The correct methodology is to ensure both variables are the same type, either character or numeric. In general, it's easier if ID's are character. However, since you got a warning, you shouldn't have to change both datasets only one. Your code changes both.
Another concern is that you've assigned it to a single character. As long as GVKEY never has more than a single digit this is fine. Otherwise you should use a different format, perhaps Best12
Yours:
gvkey = put(gvkey_Character, 1.) ;
Probably what you need:
gvkey = put(gvkey_Character, best12.) ;
To exactly determine the reason for your initial problem, we would need to see the variable list from proc contents for both datasets, or the log of your code execution, as the NOTEs would reveal the implicit type conversion(s) in your data steps.

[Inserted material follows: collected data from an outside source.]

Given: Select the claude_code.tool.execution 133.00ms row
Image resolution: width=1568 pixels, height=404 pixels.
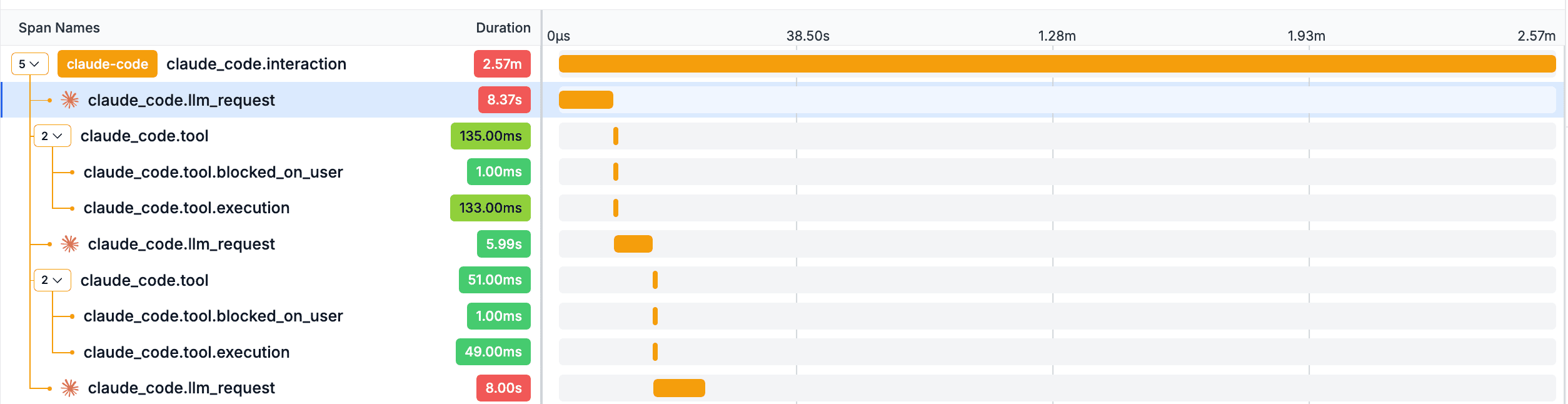Looking at the screenshot, I should [x=271, y=208].
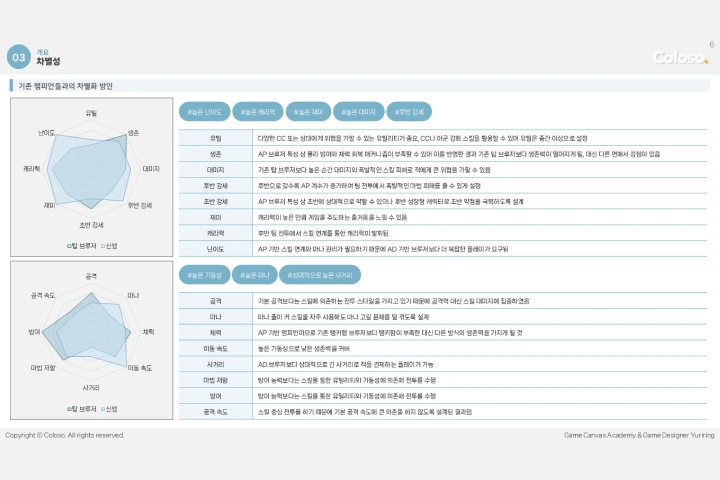Click 탑 브루저 legend marker in upper chart
This screenshot has height=480, width=720.
pyautogui.click(x=69, y=246)
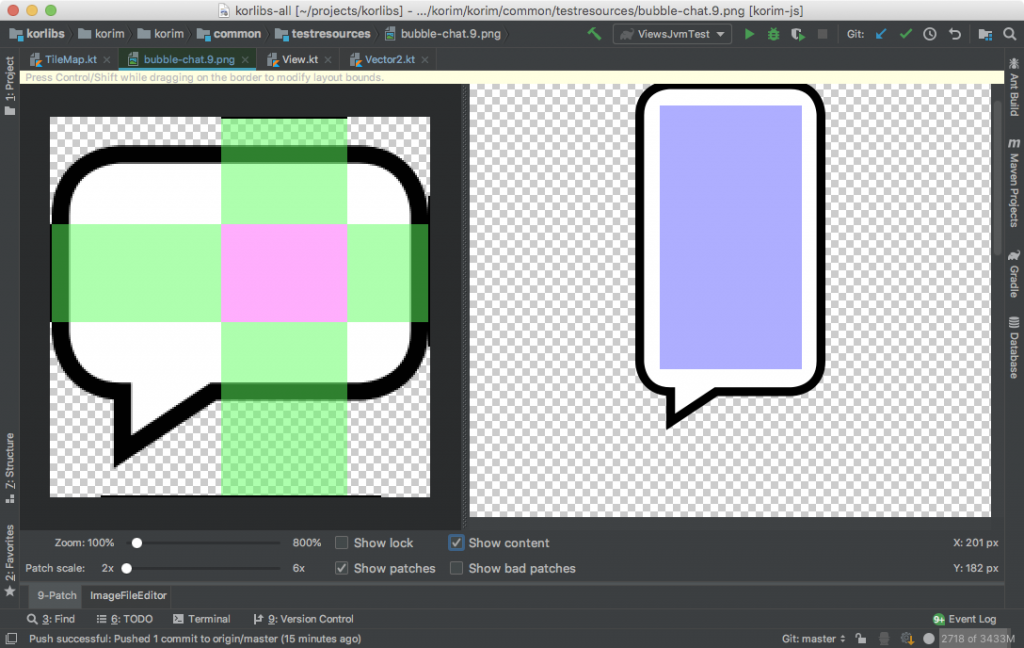Screen dimensions: 1024x648
Task: Start debugging with the bug icon
Action: 772,33
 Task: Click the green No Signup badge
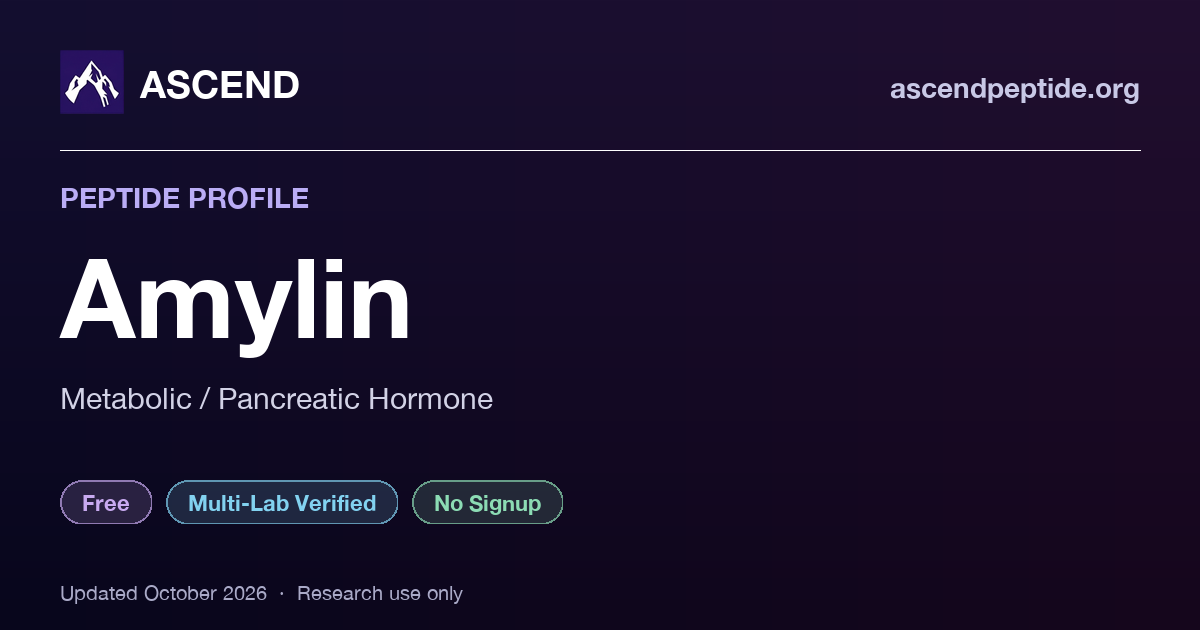coord(488,502)
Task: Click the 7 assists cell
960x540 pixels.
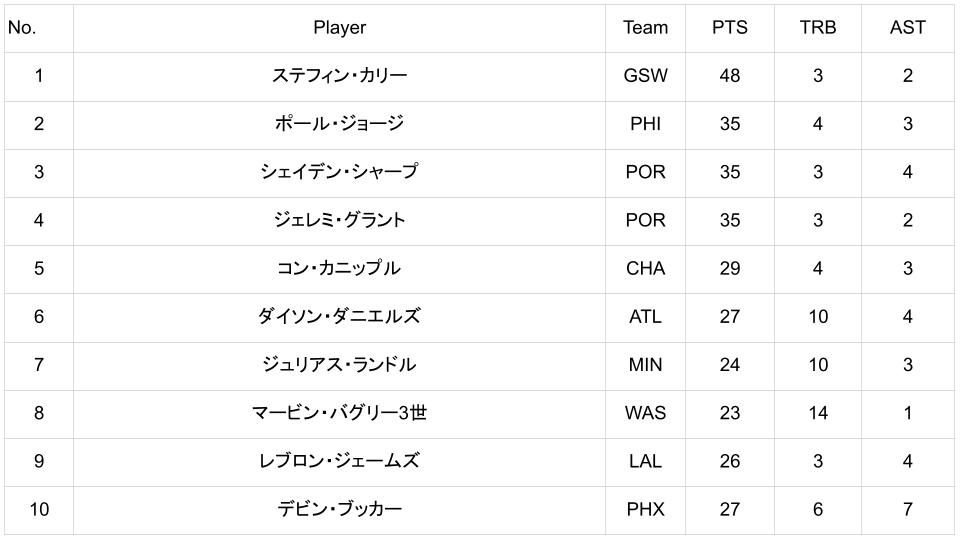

Thank you sir, for the reply.
Below is the note I get from the log execution. I don't if this was what you meant. If meant I'm sorry; I started using SAS only recently.
Thank you once again.
data theo.tenure;
19 set theo.tenure;
20 run;
NOTE: There were 2134412 observations read from the data set THEO.TENURE.
NOTE: The data set THEO.TENURE has 2134412 observations and 13 variables.
NOTE: DATA statement used (Total process time):
real time 4.63 seconds
cpu time 0.71 seconds
21 data theo.debt;
22 set theo.debt;
NOTE: There were 506856 observations read from the data set THEO.DEBT.
NOTE: The data set THEO.DEBT has 506856 observations and 22 variables.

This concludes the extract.